*** Opening Supplied records ***

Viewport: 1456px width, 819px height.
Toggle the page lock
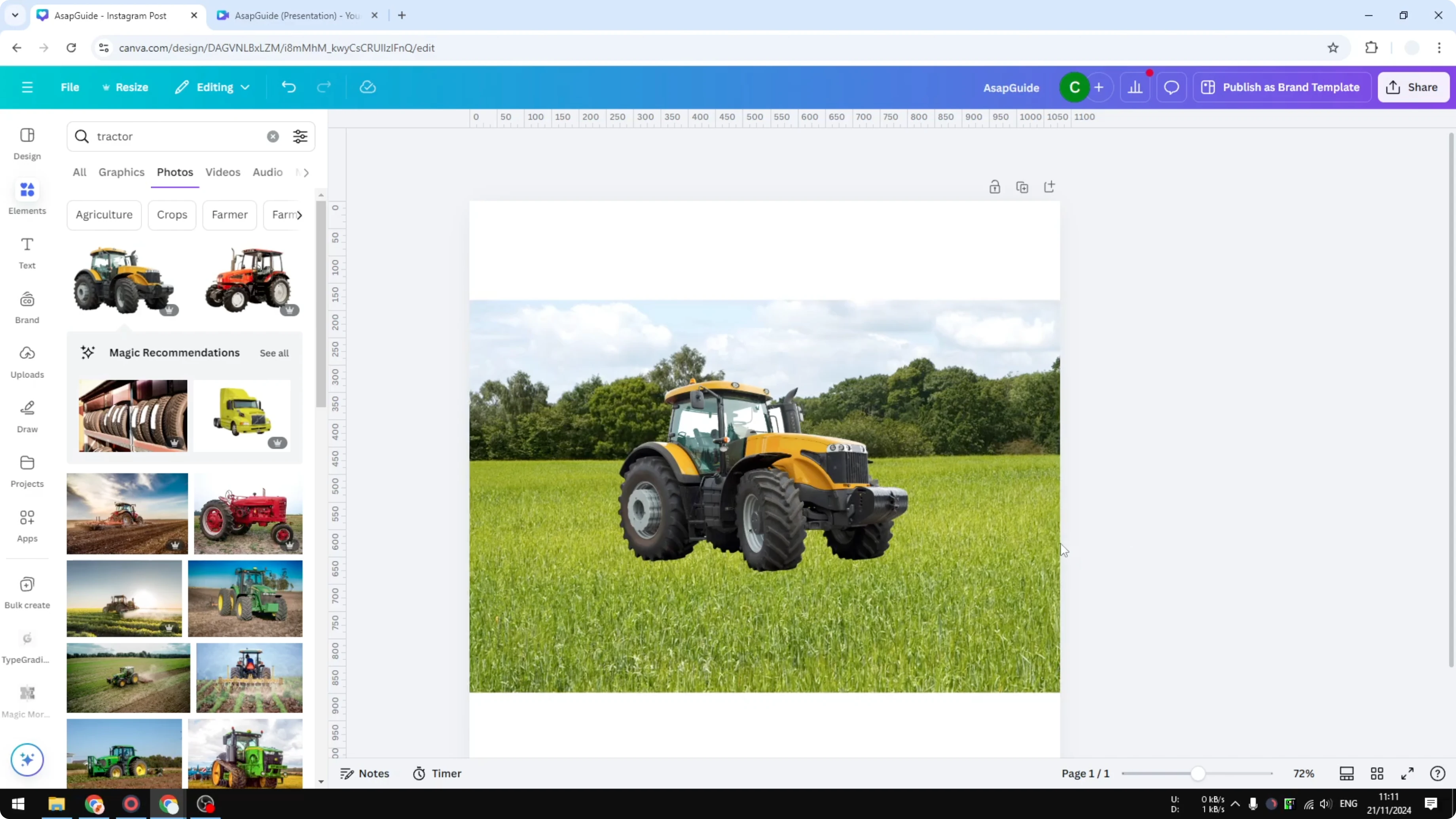point(995,186)
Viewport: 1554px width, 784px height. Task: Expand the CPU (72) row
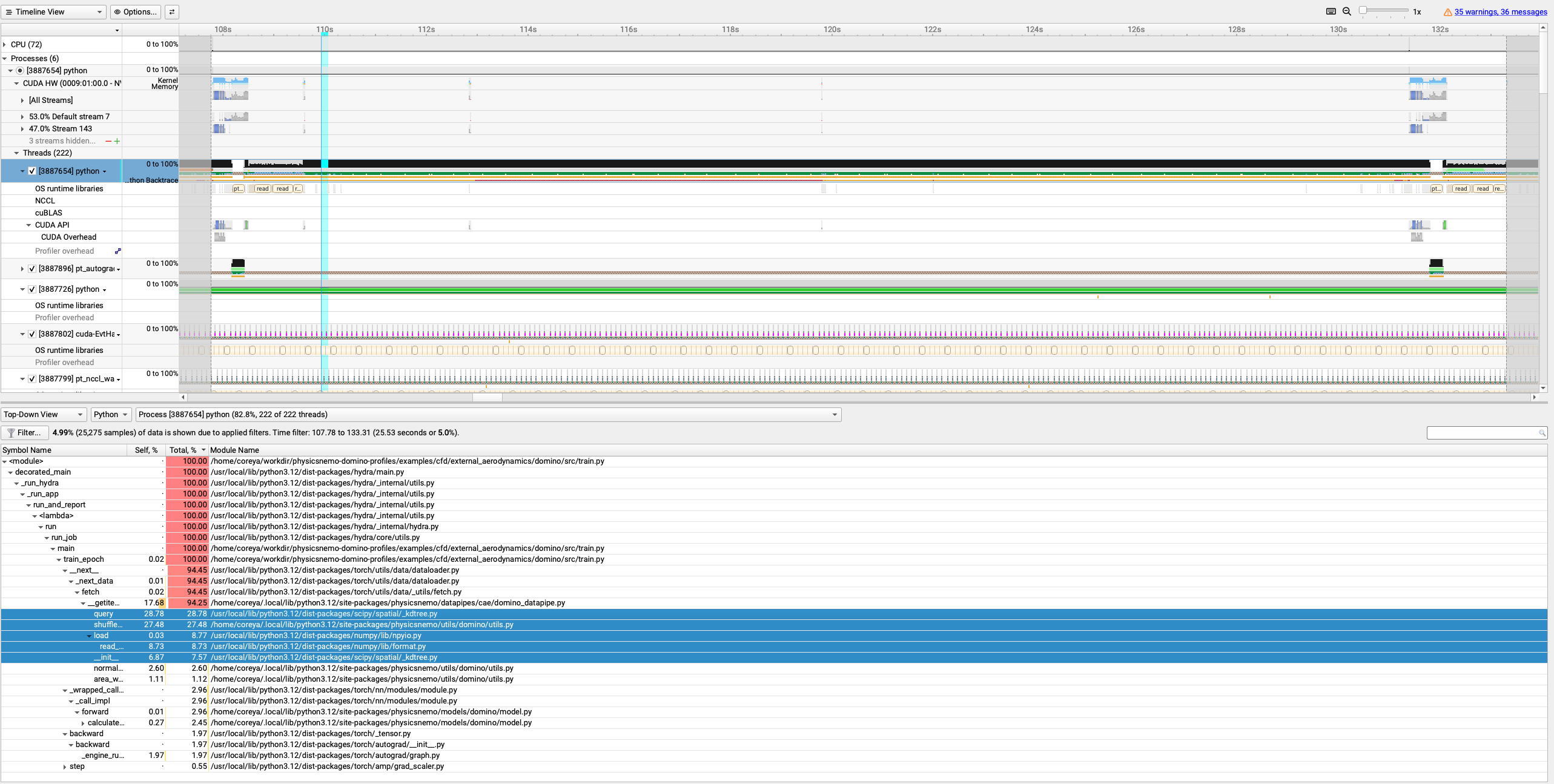pos(5,45)
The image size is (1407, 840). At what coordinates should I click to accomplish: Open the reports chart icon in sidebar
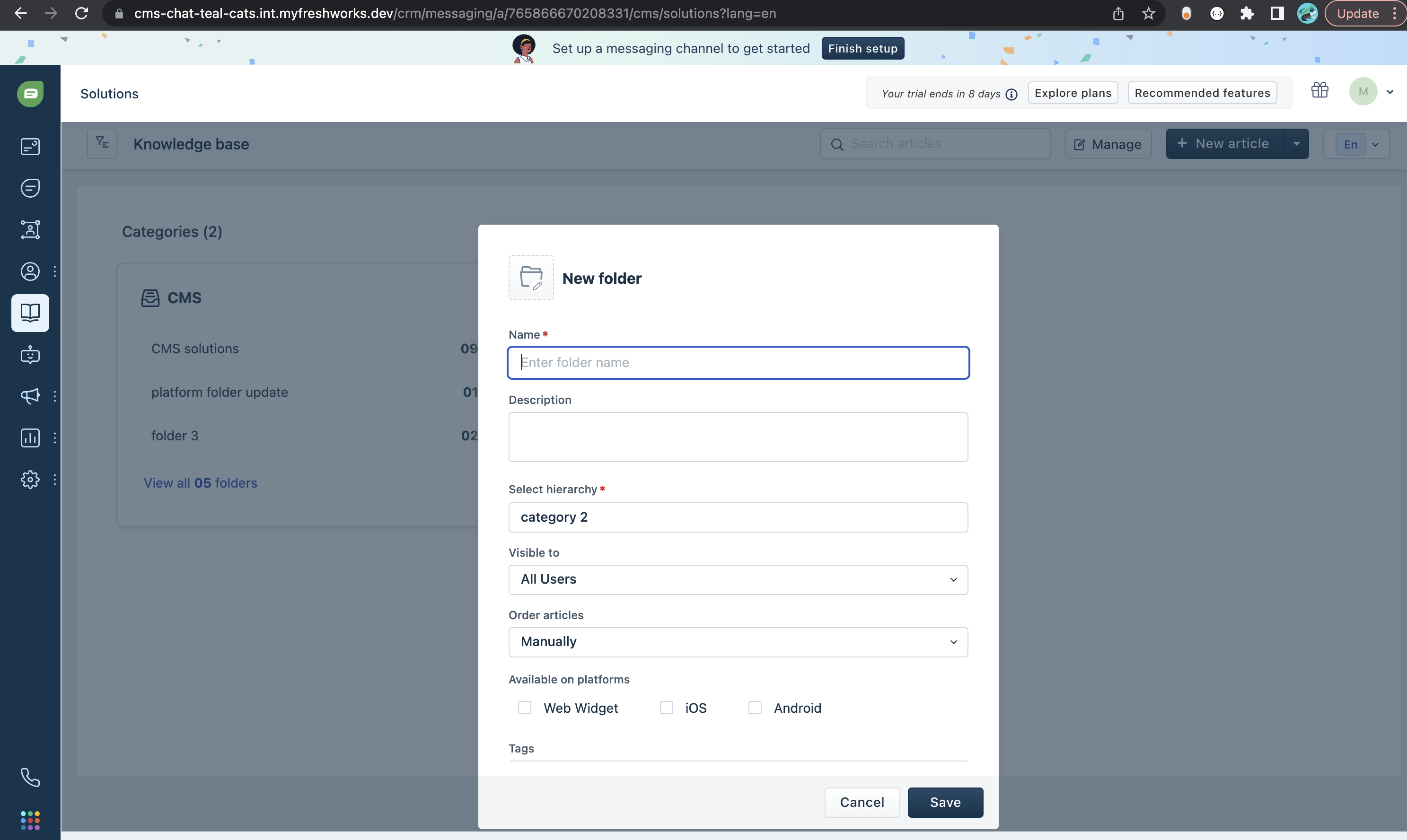[30, 438]
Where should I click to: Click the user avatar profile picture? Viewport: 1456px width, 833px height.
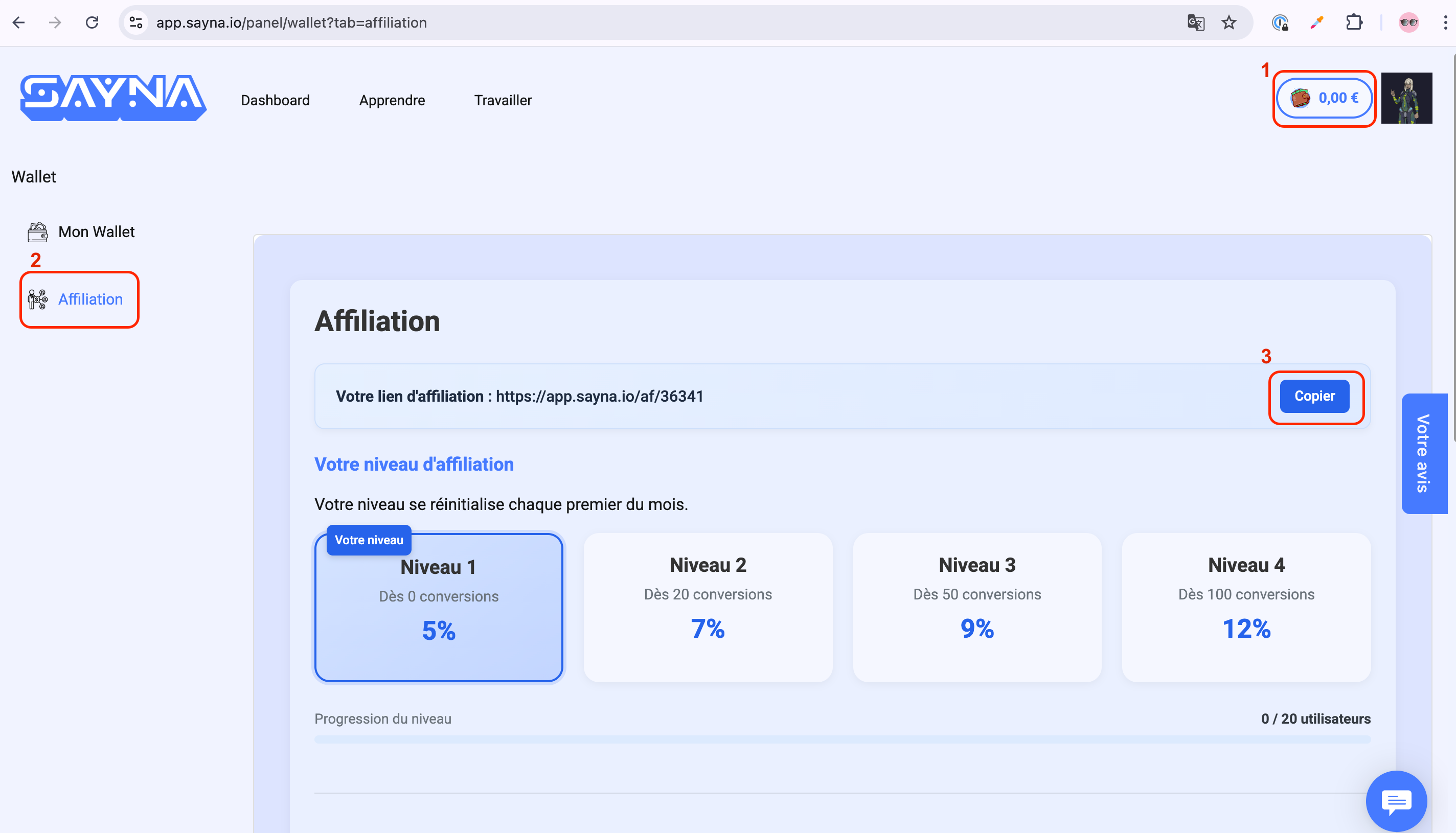(x=1406, y=99)
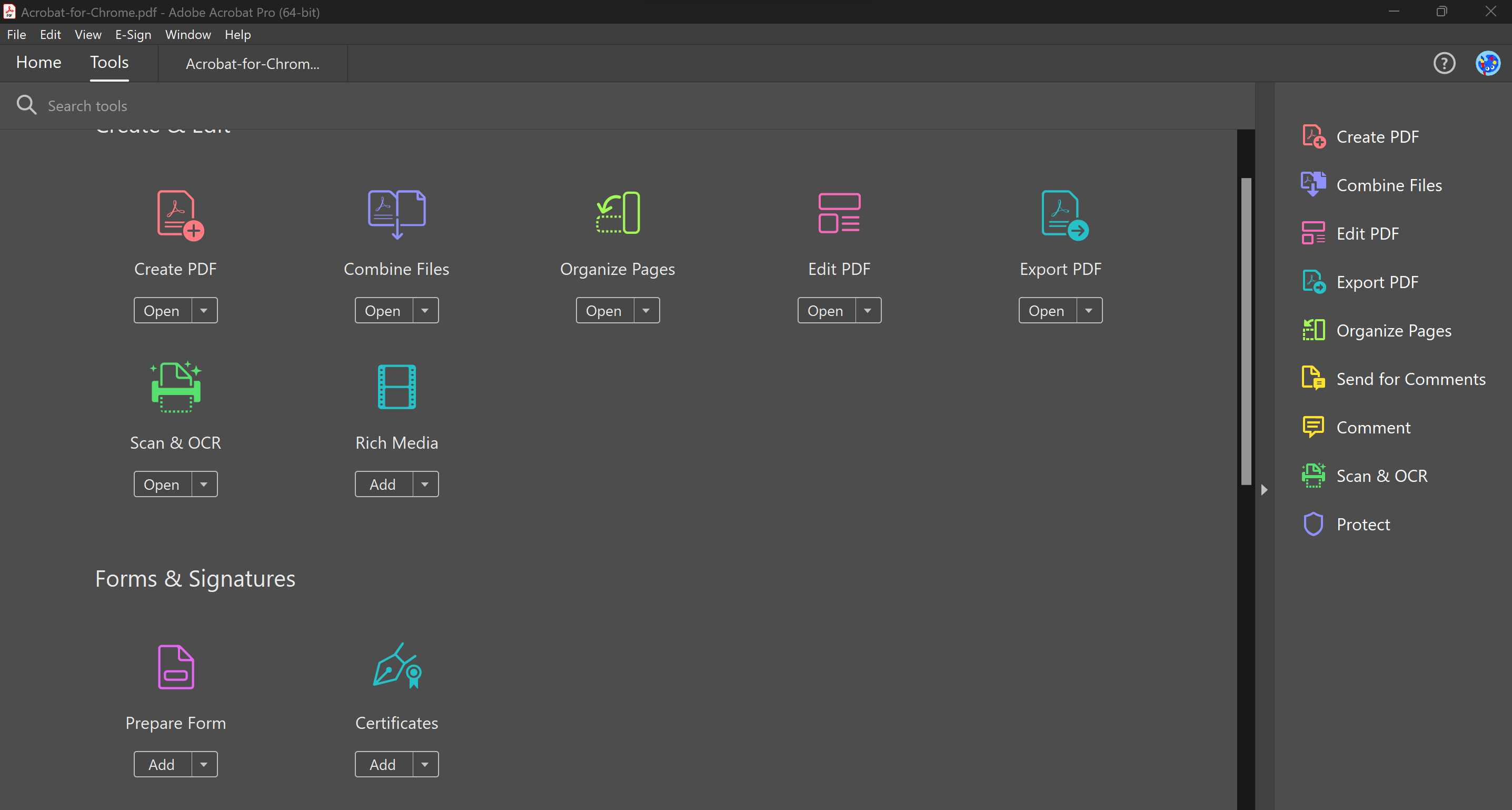Screen dimensions: 1512x810
Task: Expand the Export PDF Open dropdown arrow
Action: [1089, 310]
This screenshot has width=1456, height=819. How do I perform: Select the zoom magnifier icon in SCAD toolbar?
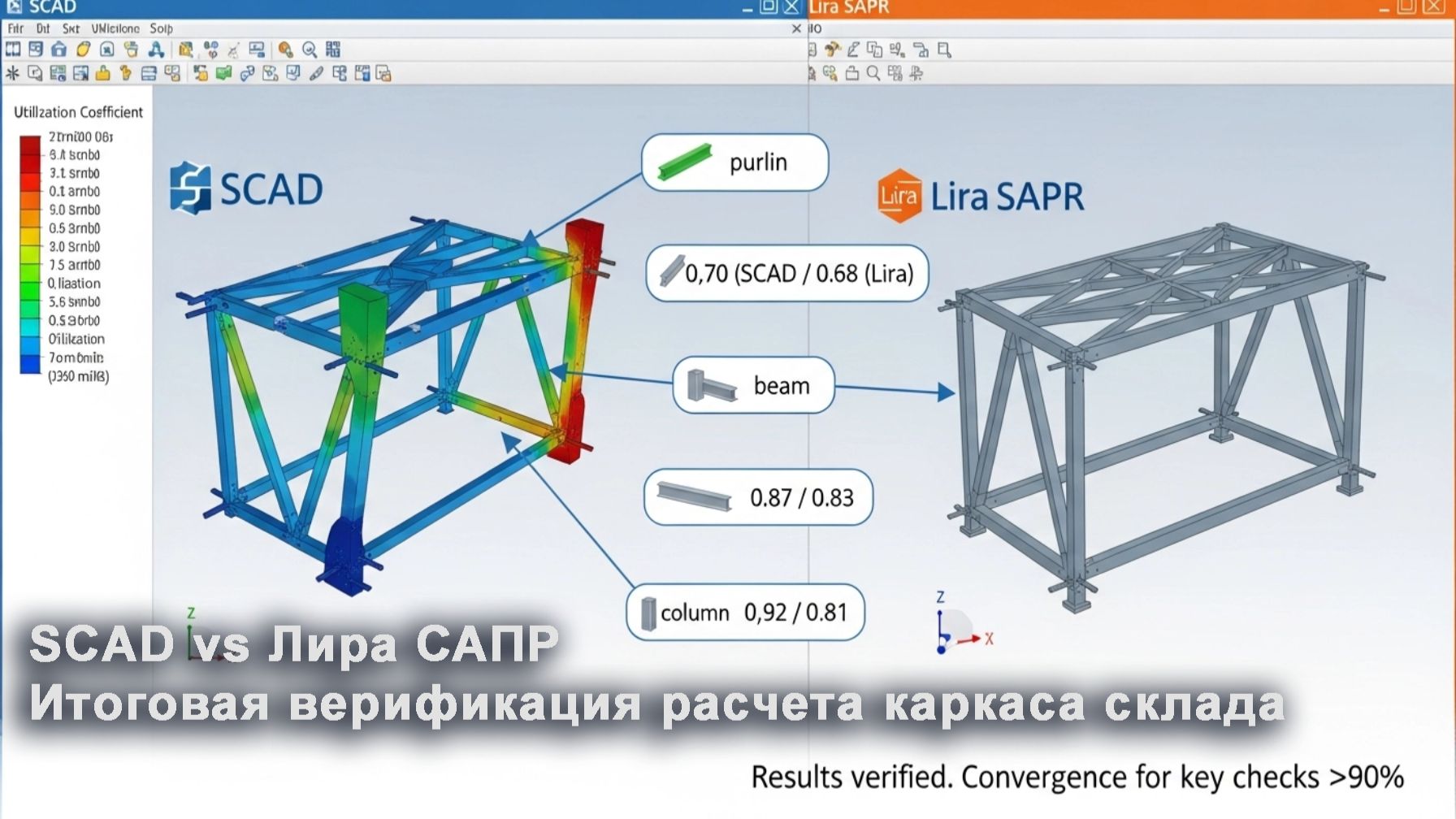310,50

*** Closing Supplied records ***

| About this exercise |
Go through the entries and retype them exactly, except for the images.

| Completed exercise |
Viewport: 1456px width, 819px height.
Toggle the page lock
point(995,186)
Viewport: 1554px width, 784px height. Task: Expand the CPU (72) row
pos(5,45)
The image size is (1407, 840). At what coordinates should I click to accomplish: Open the reports chart icon in sidebar
[30, 438]
Where should I click to: Click the user avatar profile picture? Viewport: 1456px width, 833px height.
(x=1406, y=99)
Screen dimensions: 1512x810
Task: Expand the Export PDF Open dropdown arrow
Action: [1089, 310]
This screenshot has width=1456, height=819. How do I perform: Select the zoom magnifier icon in SCAD toolbar?
310,50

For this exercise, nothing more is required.